Envolto por los exuberantes paisajes de la región de Samegrelo, en el pintoresco pueblo de Salkhino, se alza un testimonio del pasado regio de Georgia: el Palacio Salkhino Dadiani. Esta resplandeciente construcción fue en su día la residencia veraniega de la ilustre familia Dadiani, nobles influyentes con lazos con la familia imperial francesa.
Al recorrer los senderos empedrados, uno se sumerge en la atmósfera de la grandeza pasada, rodeado de árboles centenarios y ecos de la aristocracia georgiana del siglo XIX. El palacio comenzó como una modesta casa de madera, transformada en un majestuoso edificio de dos plantas en piedra bajo el reinado de Levan Dadiani a principios del siglo XIX.
Fue la princesa Salome Dadiani-Murat, nieta culta de Levan criada en la sofisticación de Europa occidental, quien heredó el palacio en su totalidad. Salkhino se convirtió en epicentro de opulentos banquetes a los que asistía la nobleza, como sugiere su nombre, que se traduce como "un lugar para el banquete". La última gran celebración marcó las nupcias de Lucien Murat, hijo de Salome Dadiani-Murat, y de Achille Murat, sobrino de Napoleón Bonaparte.
El palacio, con sus jardines inmaculados y su arquitectura señorial, cautiva a los visitantes. En sus terrenos se encuentra la Iglesia de la Virgen María del siglo XVIII y la bodega histórica de los Dadiani, un distintivo del pueblo de Salkhino. Con doce qvevris simbólicos, la bodega rinde homenaje a las doce fiestas sagradas y a los apóstoles del Señor.
El palacio domina las aguas puras del río Tsachkhura, famosas por su frescura, testigo silencioso de la fascinante vida de los nobles Dadiani. El Palacio Salkhino Dadiani, que actualmente sirve como residencia del Patriarca Martvili, sigue siendo un monumento notable en la zona turística de Martvili.

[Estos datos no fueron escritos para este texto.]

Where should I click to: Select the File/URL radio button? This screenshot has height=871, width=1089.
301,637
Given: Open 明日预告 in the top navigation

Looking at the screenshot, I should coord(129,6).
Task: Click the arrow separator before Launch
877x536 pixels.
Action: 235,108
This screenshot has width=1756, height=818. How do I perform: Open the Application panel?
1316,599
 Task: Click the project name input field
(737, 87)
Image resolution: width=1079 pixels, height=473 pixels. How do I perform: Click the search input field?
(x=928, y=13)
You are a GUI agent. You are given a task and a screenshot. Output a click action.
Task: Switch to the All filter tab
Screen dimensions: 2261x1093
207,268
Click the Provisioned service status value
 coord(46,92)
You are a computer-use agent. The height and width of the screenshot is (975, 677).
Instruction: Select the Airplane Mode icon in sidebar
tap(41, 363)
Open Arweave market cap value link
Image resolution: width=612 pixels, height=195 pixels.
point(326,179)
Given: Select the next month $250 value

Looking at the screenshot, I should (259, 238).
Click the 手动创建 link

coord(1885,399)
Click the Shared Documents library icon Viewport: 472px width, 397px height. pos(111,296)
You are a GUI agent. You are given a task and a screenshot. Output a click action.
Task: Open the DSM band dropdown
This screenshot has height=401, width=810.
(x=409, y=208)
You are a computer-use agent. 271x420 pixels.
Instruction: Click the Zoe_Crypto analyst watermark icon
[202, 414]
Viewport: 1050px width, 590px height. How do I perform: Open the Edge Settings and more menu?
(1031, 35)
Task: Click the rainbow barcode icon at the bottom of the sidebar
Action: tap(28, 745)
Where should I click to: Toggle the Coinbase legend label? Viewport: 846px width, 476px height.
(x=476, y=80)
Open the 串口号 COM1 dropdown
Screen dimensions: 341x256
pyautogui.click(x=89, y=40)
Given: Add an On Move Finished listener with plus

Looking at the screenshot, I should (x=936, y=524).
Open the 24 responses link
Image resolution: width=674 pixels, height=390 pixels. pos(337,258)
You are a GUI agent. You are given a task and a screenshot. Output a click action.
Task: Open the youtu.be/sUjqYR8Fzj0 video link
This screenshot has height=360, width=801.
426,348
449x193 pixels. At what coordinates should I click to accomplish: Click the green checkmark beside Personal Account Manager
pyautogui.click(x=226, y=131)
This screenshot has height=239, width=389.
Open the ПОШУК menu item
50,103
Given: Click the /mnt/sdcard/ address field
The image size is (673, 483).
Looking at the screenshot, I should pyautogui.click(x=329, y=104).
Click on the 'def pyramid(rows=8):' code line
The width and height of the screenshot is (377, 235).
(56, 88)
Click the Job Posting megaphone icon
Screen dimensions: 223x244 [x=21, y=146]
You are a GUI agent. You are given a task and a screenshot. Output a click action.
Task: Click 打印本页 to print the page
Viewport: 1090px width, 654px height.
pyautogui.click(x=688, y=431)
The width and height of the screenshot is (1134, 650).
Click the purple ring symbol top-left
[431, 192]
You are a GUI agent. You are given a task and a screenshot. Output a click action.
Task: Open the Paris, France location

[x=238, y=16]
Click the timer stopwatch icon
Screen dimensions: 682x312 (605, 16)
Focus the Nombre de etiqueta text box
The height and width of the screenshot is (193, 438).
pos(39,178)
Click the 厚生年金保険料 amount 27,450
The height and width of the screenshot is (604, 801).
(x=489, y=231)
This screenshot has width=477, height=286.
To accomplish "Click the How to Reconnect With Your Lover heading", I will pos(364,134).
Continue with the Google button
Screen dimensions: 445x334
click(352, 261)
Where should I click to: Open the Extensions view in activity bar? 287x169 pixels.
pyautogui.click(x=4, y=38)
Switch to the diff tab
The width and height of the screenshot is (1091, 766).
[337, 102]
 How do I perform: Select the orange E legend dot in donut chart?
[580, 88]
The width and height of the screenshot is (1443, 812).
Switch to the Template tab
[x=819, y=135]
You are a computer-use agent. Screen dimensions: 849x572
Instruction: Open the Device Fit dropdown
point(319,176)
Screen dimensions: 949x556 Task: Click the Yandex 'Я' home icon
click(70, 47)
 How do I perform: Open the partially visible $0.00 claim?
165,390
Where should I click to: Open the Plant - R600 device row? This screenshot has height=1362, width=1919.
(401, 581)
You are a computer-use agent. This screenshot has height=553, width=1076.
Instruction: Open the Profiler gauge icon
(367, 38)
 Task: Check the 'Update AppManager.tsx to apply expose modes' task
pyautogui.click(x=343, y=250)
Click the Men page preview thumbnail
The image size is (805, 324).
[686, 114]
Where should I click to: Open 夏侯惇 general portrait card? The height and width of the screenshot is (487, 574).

Dentro del complejo, la Iglesia de San Jorge, la Puerta St. Dadiani, la amplia alameda arbolada conocida como chador, paseos de boj, un parque con bancos y un amplio y tranquilo patio realzan el encanto del palacio.
La construcción del palacio, realizada por obreros turcos y griegos, contó con el esfuerzo diligente de campesinos locales que aportaron los materiales necesarios. Aunque el palacio ocupa el tercer lugar en importancia tras las residencias de Zugdidi y Gordi, su historia, arquitectura y atmósfera lo convierten en un punto culminante para los visitantes.
El Palacio Salkhino Dadiani ofrece una mirada fascinante al rico patrimonio cultural de Georgia: desde sus celebraciones reales hasta sus exquisitos jardines, brindando a los visitantes una experiencia única que resuena con la pompa del pasado.